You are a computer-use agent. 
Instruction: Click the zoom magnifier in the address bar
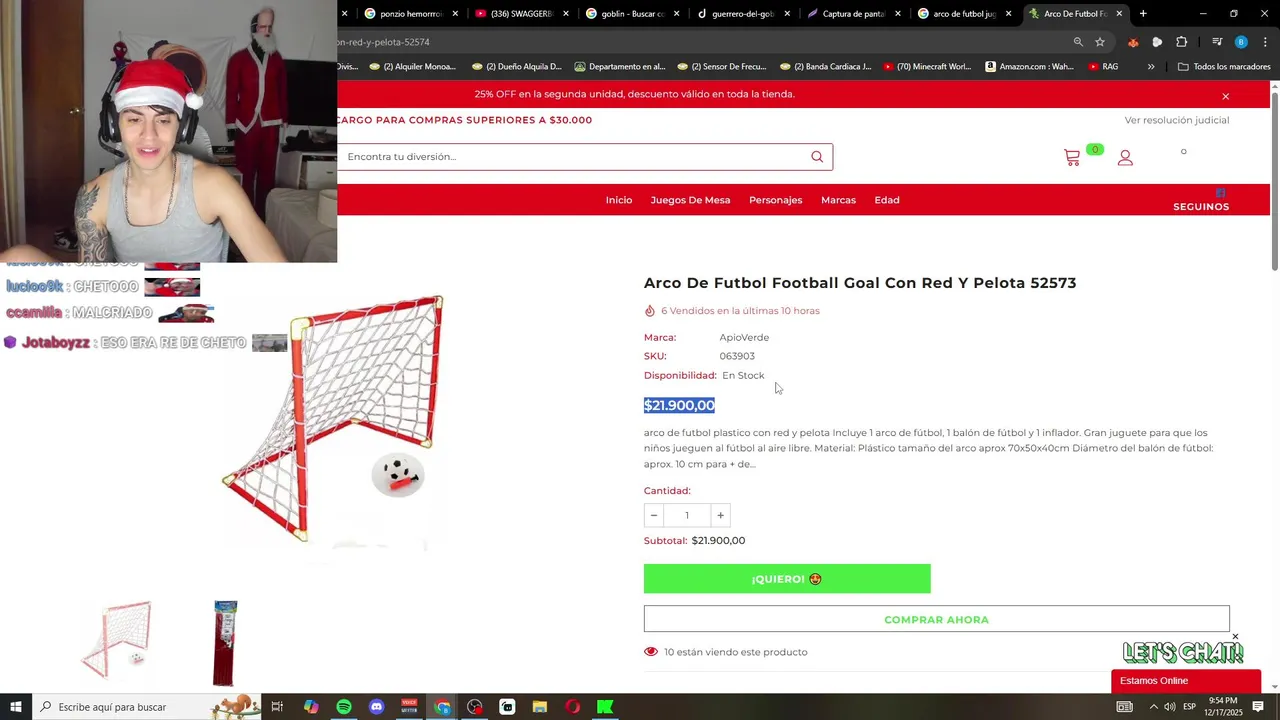(1078, 42)
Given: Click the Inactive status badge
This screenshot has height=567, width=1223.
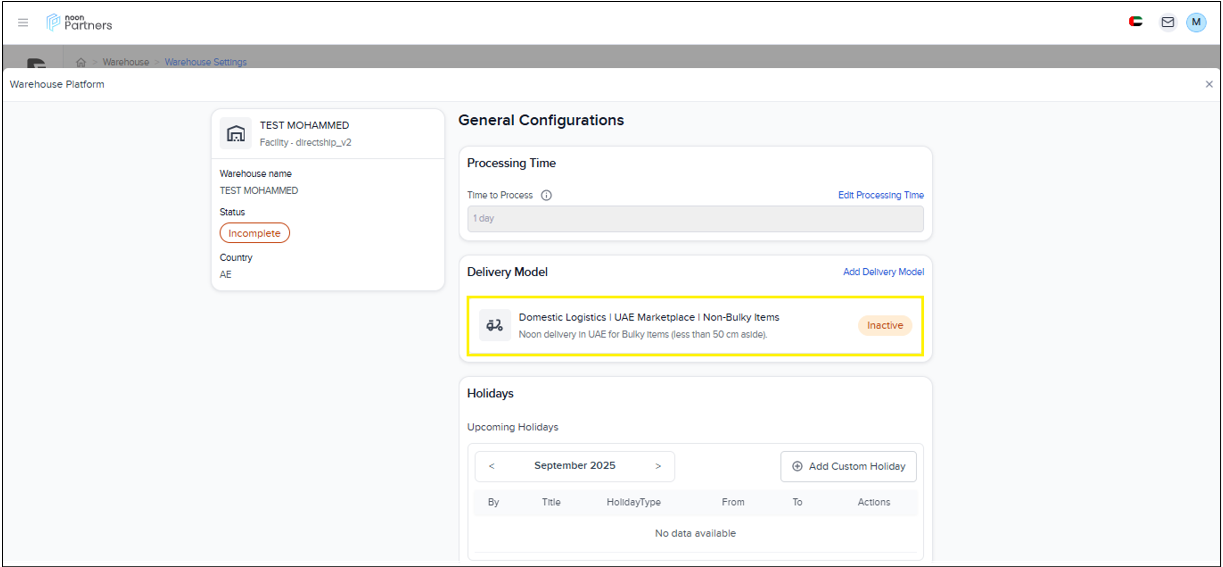Looking at the screenshot, I should pos(885,325).
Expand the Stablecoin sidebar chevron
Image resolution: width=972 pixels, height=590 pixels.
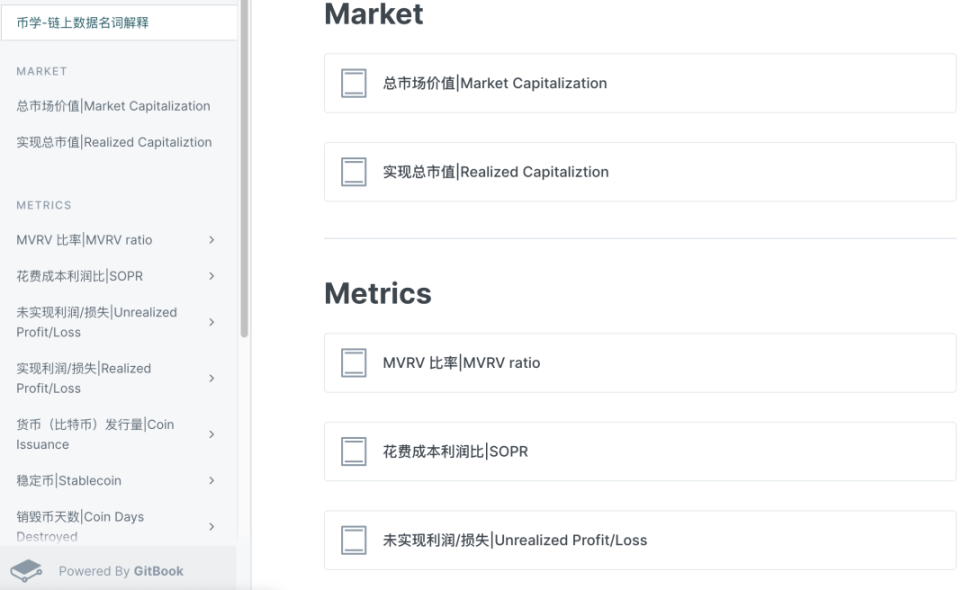pyautogui.click(x=211, y=480)
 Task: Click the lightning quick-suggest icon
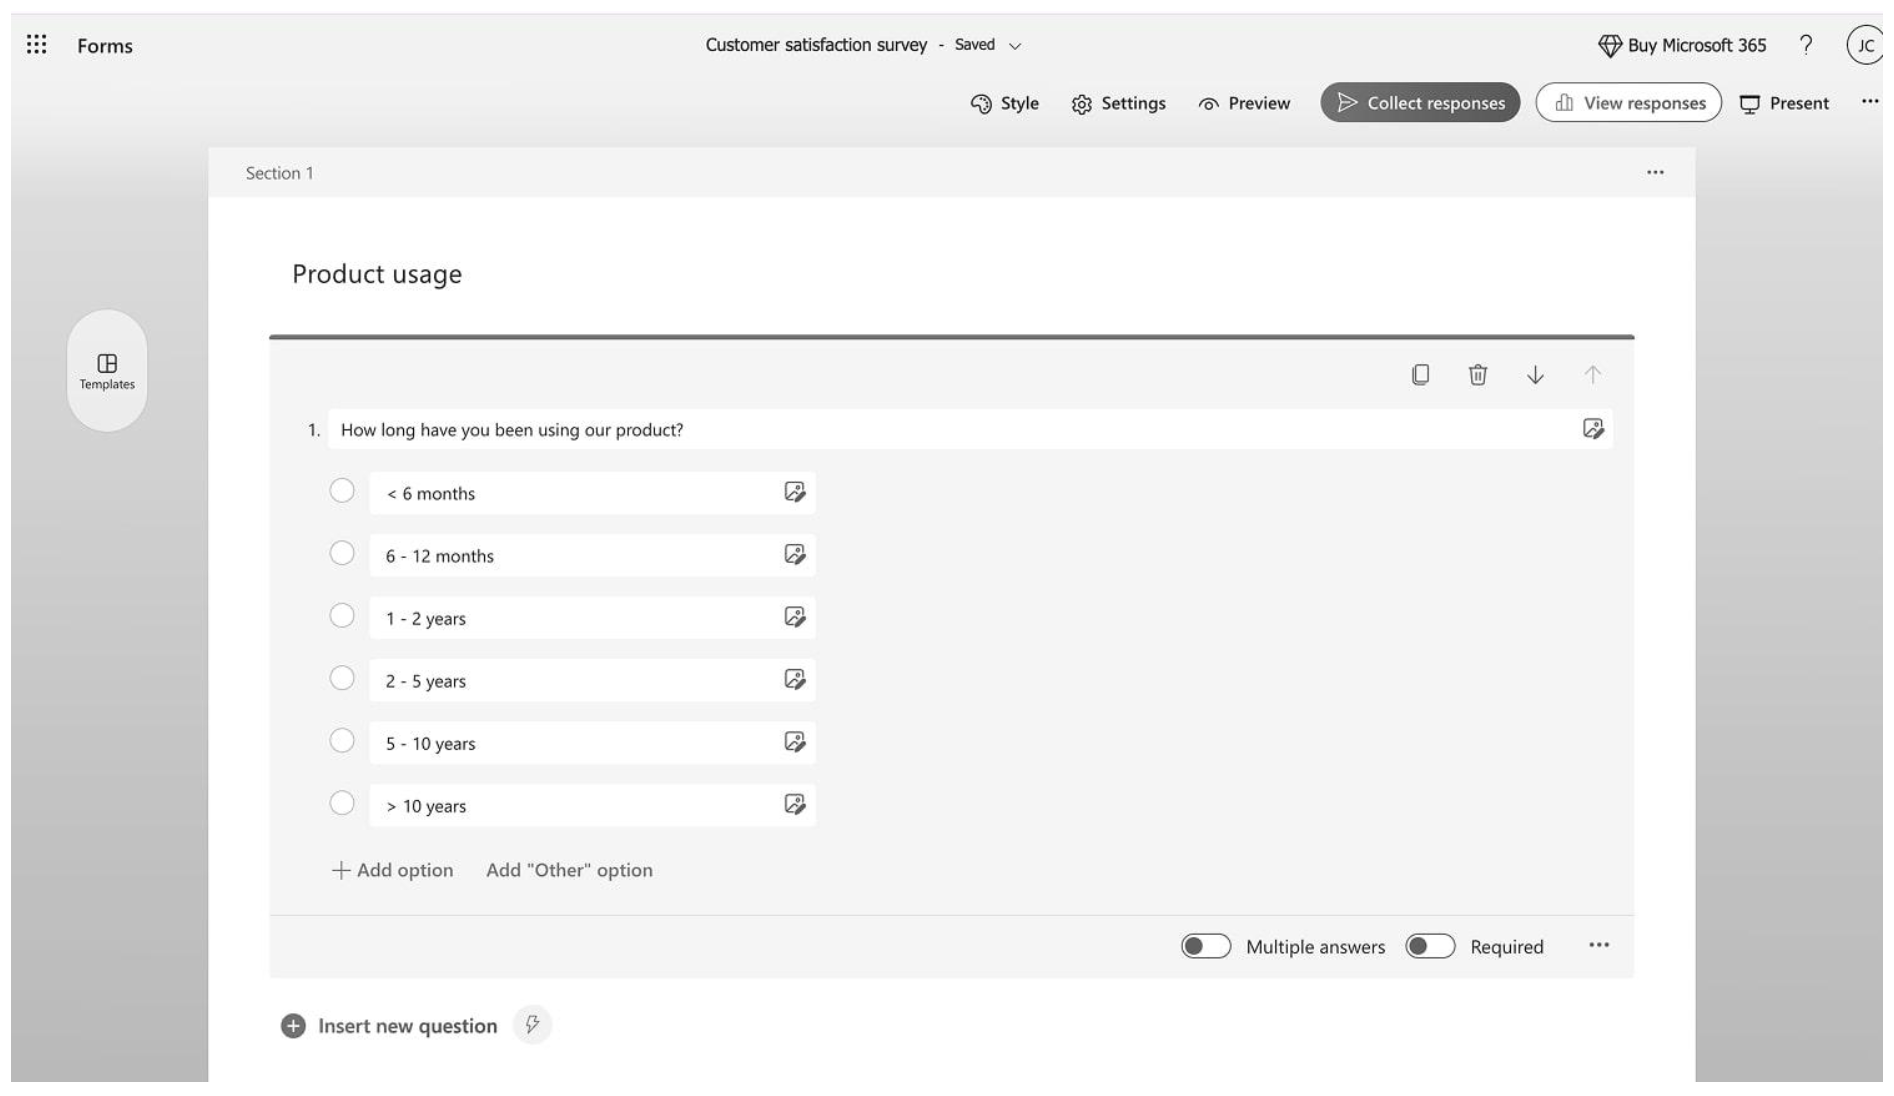(x=532, y=1025)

## PROBLEM
Pictures excluded, write out exactly and only the lines of the material from the one containing "Expand the Stablecoin sidebar chevron" up to and including the last line.

## OUTPUT FOR THIS EXERCISE
Expand the Stablecoin sidebar chevron
Image resolution: width=972 pixels, height=590 pixels.
pyautogui.click(x=211, y=480)
 Task: Click the lightning quick-suggest icon
(x=532, y=1025)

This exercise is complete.